#### EXERCISE DIRECTIONS:
Lines with "field": state how many there are in the records below, and nothing else.
*** DATA UNDER STUDY Section Begins ***
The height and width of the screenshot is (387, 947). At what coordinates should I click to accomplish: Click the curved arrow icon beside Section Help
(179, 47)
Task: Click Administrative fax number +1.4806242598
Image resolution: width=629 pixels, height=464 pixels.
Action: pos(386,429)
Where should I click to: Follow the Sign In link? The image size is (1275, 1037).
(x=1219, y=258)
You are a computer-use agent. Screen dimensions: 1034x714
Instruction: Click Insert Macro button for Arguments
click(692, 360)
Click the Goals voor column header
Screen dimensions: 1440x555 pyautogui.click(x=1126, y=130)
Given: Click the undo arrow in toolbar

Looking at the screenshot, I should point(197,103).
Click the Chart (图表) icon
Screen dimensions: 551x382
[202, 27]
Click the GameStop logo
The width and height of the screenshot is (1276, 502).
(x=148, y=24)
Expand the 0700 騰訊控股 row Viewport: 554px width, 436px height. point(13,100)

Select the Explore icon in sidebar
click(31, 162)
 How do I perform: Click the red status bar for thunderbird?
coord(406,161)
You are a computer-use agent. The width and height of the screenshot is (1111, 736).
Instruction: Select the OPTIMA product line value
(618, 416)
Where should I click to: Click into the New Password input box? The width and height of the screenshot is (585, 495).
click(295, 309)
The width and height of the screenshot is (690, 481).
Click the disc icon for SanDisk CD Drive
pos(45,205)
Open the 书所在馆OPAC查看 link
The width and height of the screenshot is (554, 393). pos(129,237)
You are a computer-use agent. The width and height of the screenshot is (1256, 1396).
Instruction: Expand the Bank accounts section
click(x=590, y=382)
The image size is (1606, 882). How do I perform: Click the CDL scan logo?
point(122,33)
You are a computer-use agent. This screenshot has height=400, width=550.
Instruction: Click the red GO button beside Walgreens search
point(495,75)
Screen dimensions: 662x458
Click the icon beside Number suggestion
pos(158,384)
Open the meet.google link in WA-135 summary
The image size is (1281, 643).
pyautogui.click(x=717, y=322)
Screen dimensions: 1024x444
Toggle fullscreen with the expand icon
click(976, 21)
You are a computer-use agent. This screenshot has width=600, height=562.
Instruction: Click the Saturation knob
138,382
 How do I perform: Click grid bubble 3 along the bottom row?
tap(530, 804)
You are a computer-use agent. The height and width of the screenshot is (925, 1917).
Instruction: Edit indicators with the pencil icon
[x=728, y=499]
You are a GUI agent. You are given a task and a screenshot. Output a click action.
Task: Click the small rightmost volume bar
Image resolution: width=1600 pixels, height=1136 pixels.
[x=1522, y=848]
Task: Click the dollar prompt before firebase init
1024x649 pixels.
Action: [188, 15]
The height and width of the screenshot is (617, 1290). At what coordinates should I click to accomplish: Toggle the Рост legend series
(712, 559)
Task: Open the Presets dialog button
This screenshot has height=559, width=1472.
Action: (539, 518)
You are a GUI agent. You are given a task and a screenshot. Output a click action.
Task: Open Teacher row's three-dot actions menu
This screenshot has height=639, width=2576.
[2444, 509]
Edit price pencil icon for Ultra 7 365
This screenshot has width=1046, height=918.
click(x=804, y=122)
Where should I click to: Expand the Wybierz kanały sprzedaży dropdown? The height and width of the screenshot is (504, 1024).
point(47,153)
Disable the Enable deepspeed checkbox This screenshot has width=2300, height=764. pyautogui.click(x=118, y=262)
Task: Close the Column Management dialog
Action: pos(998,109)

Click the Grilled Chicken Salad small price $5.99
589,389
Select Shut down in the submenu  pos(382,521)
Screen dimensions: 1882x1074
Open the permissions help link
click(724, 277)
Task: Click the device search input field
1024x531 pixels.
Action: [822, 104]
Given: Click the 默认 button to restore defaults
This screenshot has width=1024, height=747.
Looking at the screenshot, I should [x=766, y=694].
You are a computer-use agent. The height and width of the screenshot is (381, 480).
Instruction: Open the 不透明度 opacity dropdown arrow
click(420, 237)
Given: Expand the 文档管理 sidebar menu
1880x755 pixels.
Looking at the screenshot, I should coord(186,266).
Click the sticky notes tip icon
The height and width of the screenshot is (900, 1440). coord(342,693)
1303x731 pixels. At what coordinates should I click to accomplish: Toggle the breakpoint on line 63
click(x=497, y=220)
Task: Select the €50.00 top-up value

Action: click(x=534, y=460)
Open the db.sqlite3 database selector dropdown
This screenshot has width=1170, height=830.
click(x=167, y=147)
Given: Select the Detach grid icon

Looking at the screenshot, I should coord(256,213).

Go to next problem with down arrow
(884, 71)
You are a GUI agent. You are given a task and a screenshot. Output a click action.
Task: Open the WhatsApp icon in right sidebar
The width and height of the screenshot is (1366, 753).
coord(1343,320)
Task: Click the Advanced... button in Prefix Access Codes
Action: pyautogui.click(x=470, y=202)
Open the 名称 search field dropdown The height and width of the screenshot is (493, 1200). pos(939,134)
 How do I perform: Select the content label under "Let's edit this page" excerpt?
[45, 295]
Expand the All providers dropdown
*** DATA UNDER STUDY Section Ends ***
#### SOLUTION:
2